When power dominates truth, criticism becomes betrayal. Critics cannot appeal to neutral facts and remain loyal, because facts are not neutral. As Hannah Arendt wrote of the 1920s and 1930s, any statement of fact becomes a question of motive. Thus, when H.R. McMaster, a former national security adviser, said (uncontroversially) that Russia had interfered in the election campaign, Mr Trump heard his words as unforgivably hostile. Soon after, he was sacked.

The cult of loyalty to Mr Trump and his base affects government in three ways. First, policymaking suffers as, instead of a coherent programme, America undergoes government by impulse—anger, nativism, mercantilism—beyond the reach of empirical argument. Mr Trump’s first year has included accomplishments: the passage of a big tax cut, a regulatory rollback and the appointment of conservative judges. But most of his policymaking is marked by chaos rather than purpose. He was against the Trans-Pacific trade deal, then for it, then against it again; for gun control, then for arming teachers instead.

Second, the conventions that buttress the constitution’s limits on the president have fallen victim to Mr Trump’s careless selfishness. David Frum, once a speechwriter for George W. Bush, lists some he has broken (and how long they have been observed): a refusal to disclose his tax return (since Gerald Ford), ignoring conflict-of-interest rules (Richard Nixon), running a business for profit (Lyndon Johnson), appointing relatives to senior posts in the administration (John F. Kennedy) and family enrichment by patronage (Ulysses S. Grant).

And third, Mr Trump paints those who stand in his way not as opponents, but as wicked or corrupt or traitors. Mr Trump and his base divide Republicans into good people who support him and bad people who do not—one reason why a record 40 congressional Republicans, including the House Speaker, Paul Ryan, will not seek re-election. The media that are for him are zealous loyalists; those that are not are branded enemies of the people. He has cast judicial investigations by Robert Mueller into his commercial and political links with Russia as a “deep-state” conspiracy. Mr Trump is reportedly toying with firing Mr Mueller or his boss in the Department of Justice. Yet, if a president cannot be investigated without it being counted as treason then, like a king, he is above the law.

The best rebuke to Mr Trump’s solipsism would be Republican defeat at the ballot box, starting with November’s mid-term elections.

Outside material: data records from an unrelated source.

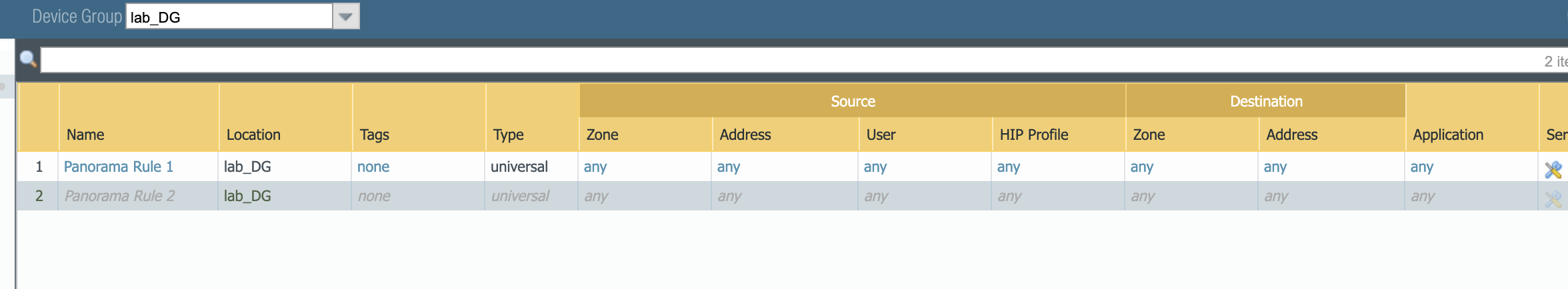1568x289 pixels.
Task: Click the HIP Profile column header
Action: coord(1034,135)
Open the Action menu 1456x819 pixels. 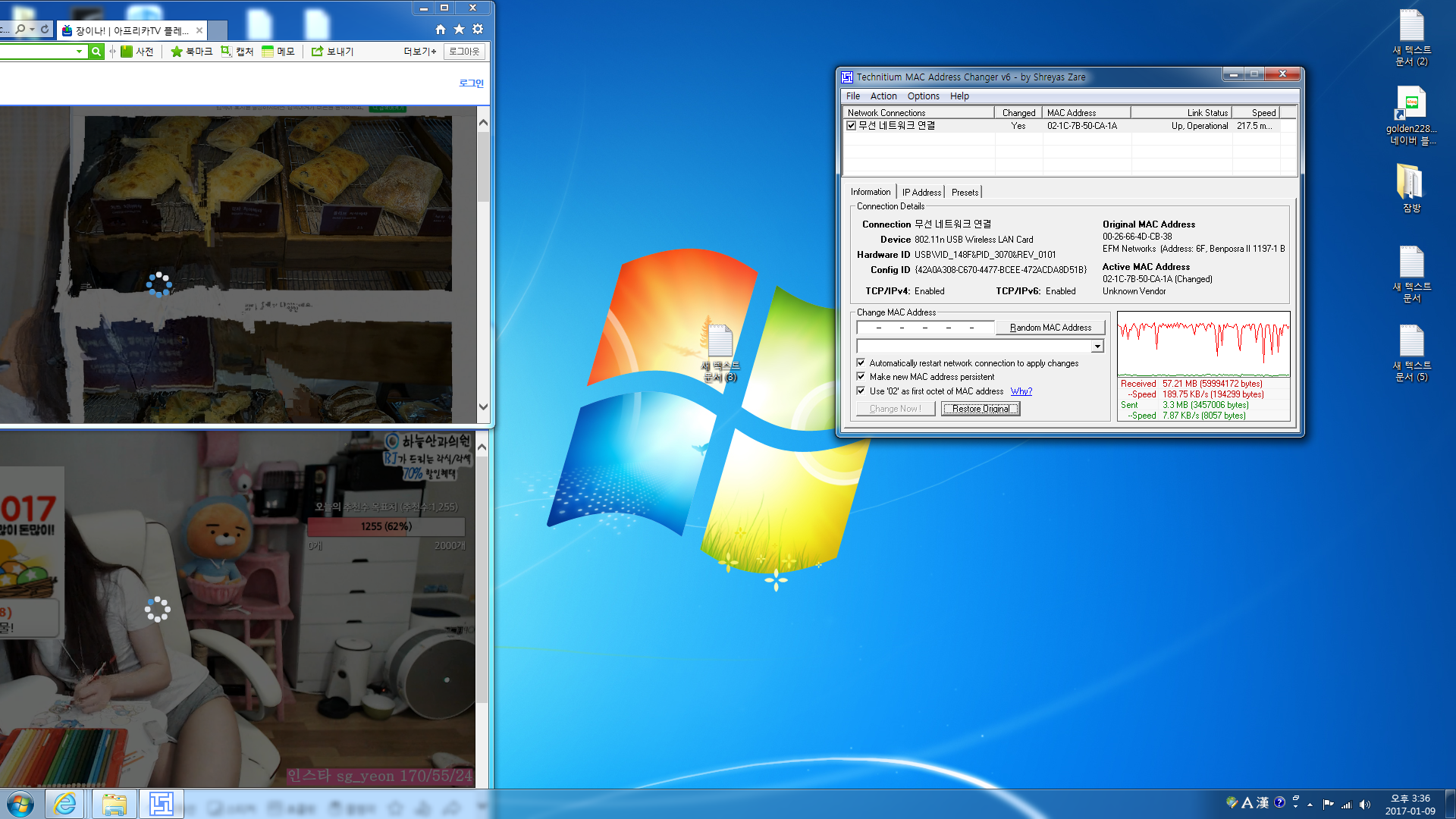pos(883,96)
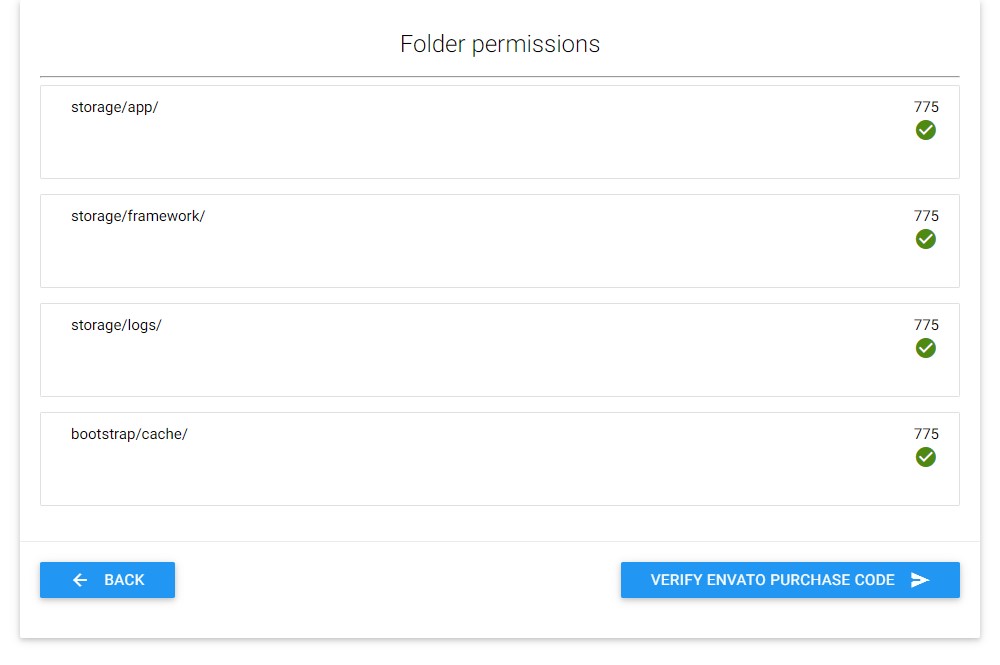
Task: Click the paper plane send icon
Action: point(920,580)
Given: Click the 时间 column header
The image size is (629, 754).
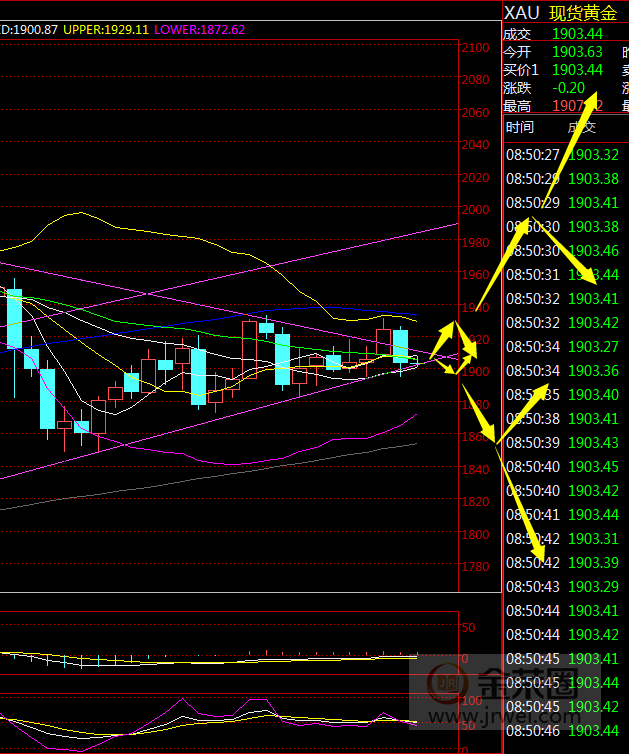Looking at the screenshot, I should point(520,127).
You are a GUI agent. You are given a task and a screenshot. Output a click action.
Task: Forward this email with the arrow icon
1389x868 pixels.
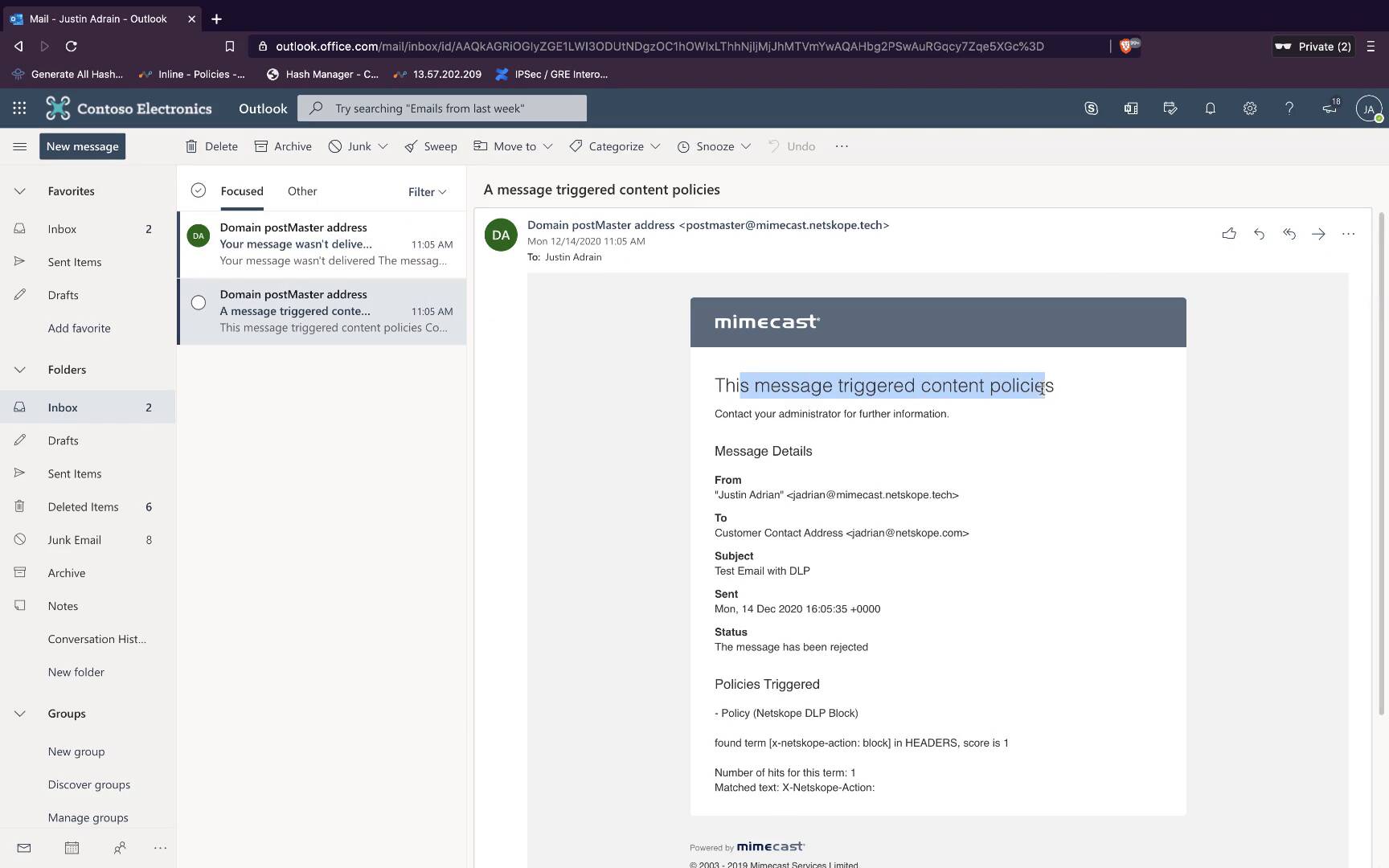point(1318,234)
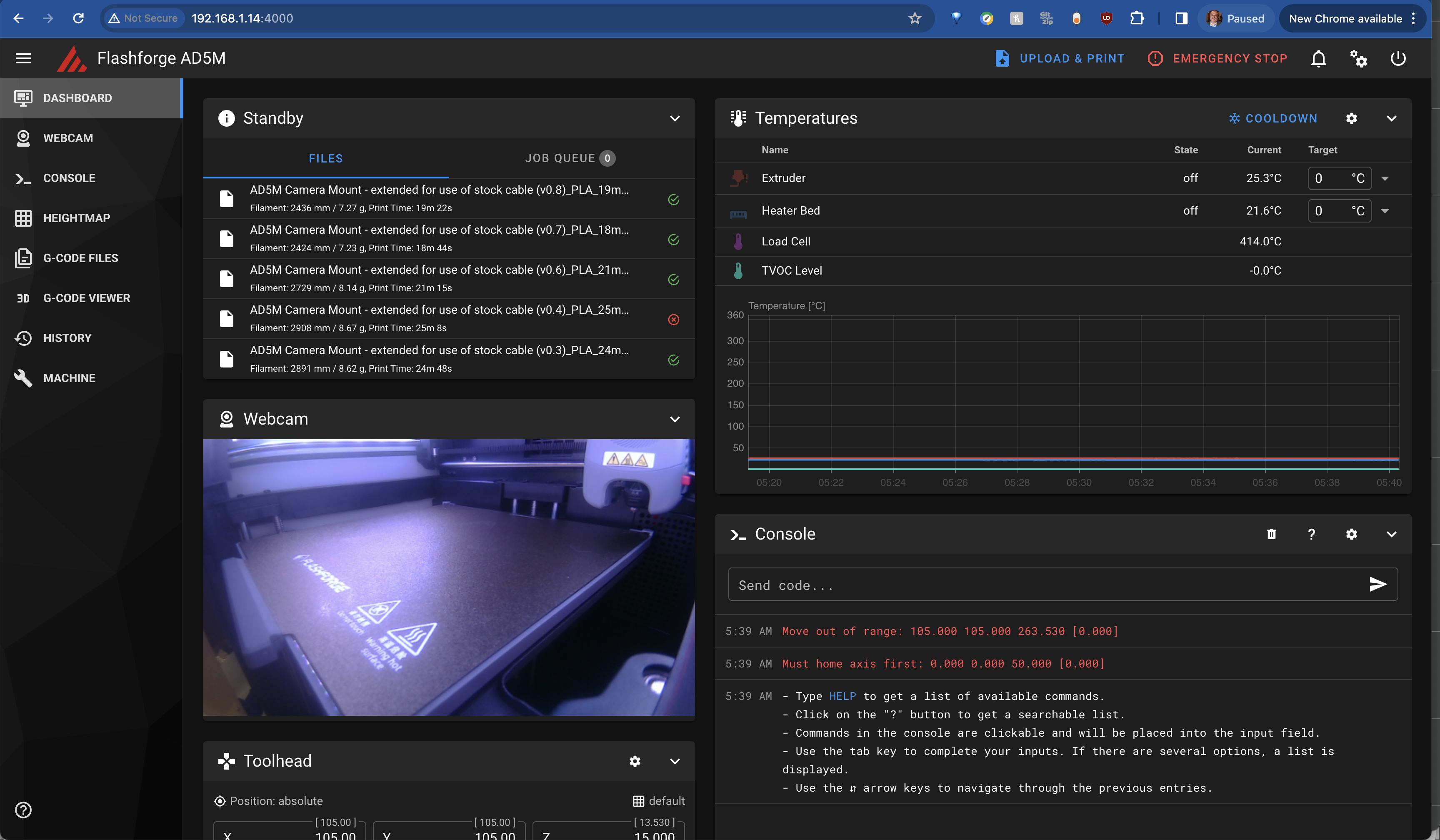Collapse the Webcam panel
Screen dimensions: 1440x840
click(675, 419)
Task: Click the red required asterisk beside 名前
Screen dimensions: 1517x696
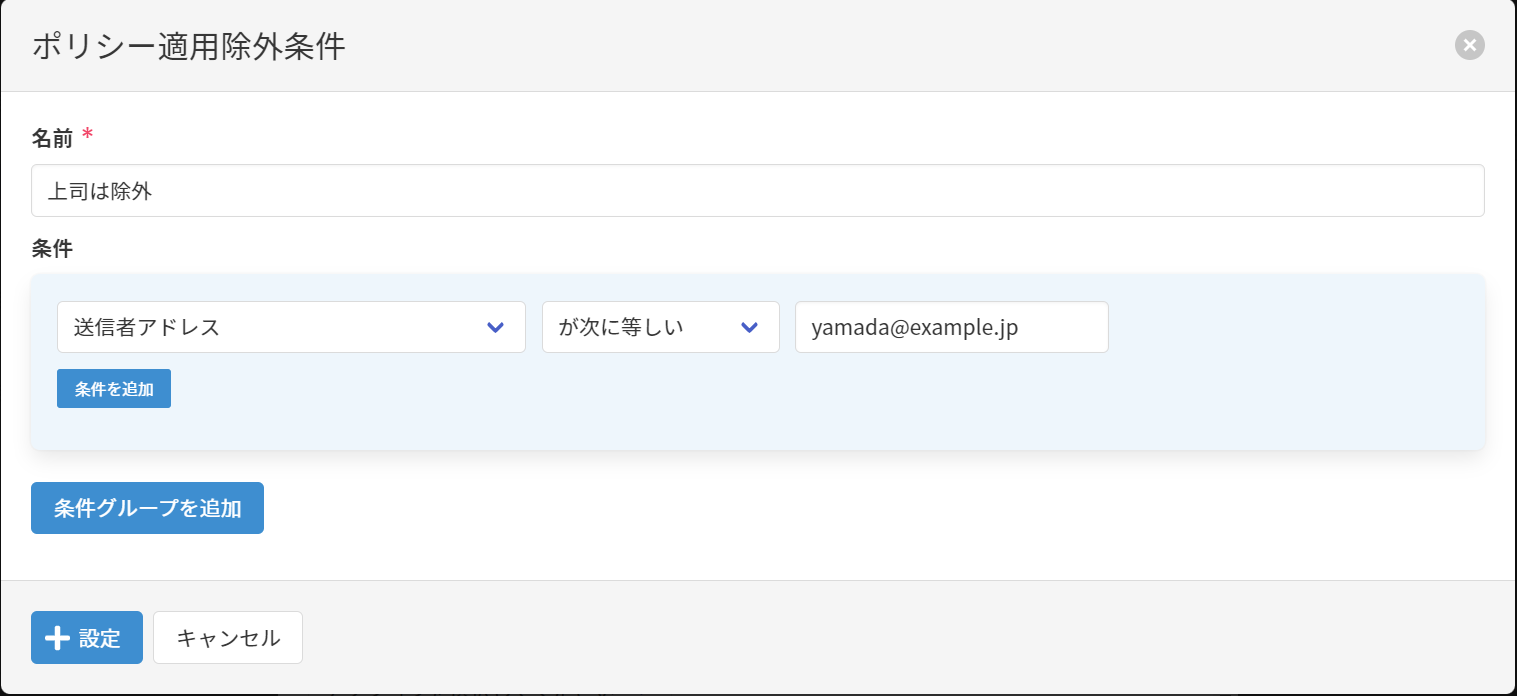Action: [x=88, y=136]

That may yet come to pass. But Mr Trump’s Republican base, stirred up by his loyal media, shows no sign of going soft. Polls suggest that its members overwhelmingly believe the president over Mr Comey. For them, criticism from the establishment is proof he must be doing something right.

Look up, look forwards and look in

But responsibility also falls to Republicans who know that Mr Trump is bad for America and the world. They feel pinned down, because they cannot win elections without Mr Trump’s base but, equally, they cannot begin to attempt to prise Mr Trump and his base apart without being branded traitors.

Such Republicans need to reflect on how speaking up will bear on their legacy. Mindful of their party’s future, they should remember that America’s growing racial diversity means that nativism will eventually lead to the electoral wilderness. And, for the sake of their country, they need to bring in a bill to protect Mr Mueller’s investigation from sabotage. If loyalty to Mr Trump grants him impunity, who knows where he will venture? Speaking to the Constitutional Convention in 1787 George Mason put it best: “Shall that man be above [justice], who can commit the most extensive injustice?”